----- Text under study -----

What Can We Learn From Dale Earnhardt Jr’s Experience With Concussions?

Dale Earnhardt returned to his race car last weekend after spending several weeks recovering from two traumatic brain injuries. He has been very open about his experiences with them and because of that we can take away several key points…..Image

1. Every Concussion is Different!

“The two concussions were completely different as far as where my brain was injured,” he said. “The one at Talladega mixed up a lot of anxiety and emotional stuff. The symptoms were more anxiety-driven. If I got into a busy situation, I’d get a lot of anxiety.”

2. Healing from a concussion is hard!

“I was just really frustrated and having a lot of anxiety of, ‘Man, how long is this going to last? Is this ever going to be right again? I had no answers,” he said. “These guys are professionals, and I asked everything I wanted to know, and we went through all these drills and exercises, and they ran me ragged, and it was a fun day.

3. Professionals help with the healing!

“I felt I understood what I was dealing with and the process was and felt a lot better. If I ever got any doubts, I’d call Micky up and we’d talk about it for an hour, and that was the best therapy was understanding what was going on. The regular symptoms of being foggy and having headaches, those were prevalent in first concussion, not so much in (the second) one.

-----

- **Assigned task**:
Continue the piece on Dale Earnhardt Jr.'s concussions from its last sentence.

----- Extracted information -----

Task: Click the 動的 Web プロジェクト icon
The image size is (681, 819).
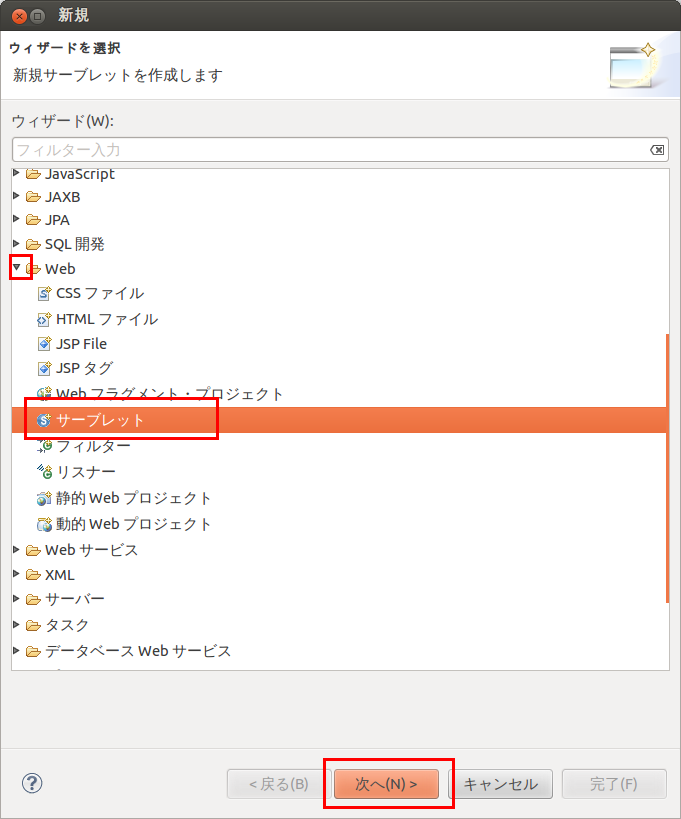Action: pos(43,524)
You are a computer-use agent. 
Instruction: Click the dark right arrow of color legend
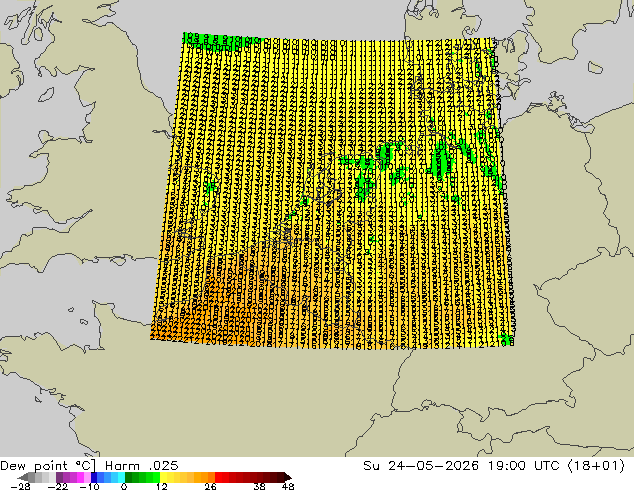click(x=288, y=477)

-----

- **Result for this task**:
4. Concussions need to be taken seriously!

“It changed the way I feel about it to where if I know I’ve suffered another concussion or if I have symptoms after an accident, I’m definitely going to be a lot more responsible about it,” Earnhardt said before practicing his No. 88 Chevrolet at Martinsville Speedway. “I can understand peoples’ opinions that they would try to push through it or they would ignore it to stay in the car because I did the same thing.

“Some concussions are really bad, and I don’t care how tough you think you are. When your mind’s not working the way it’s supposed to, it scares the (crap) out of you. You’re not going to think about race cars, about trophies, about your job. You’re going to think about what I have to do to get my brain working the way it was before. That’s going to jump right to the top of the priority list. I definitely take it more seriously now after everything I’ve learned.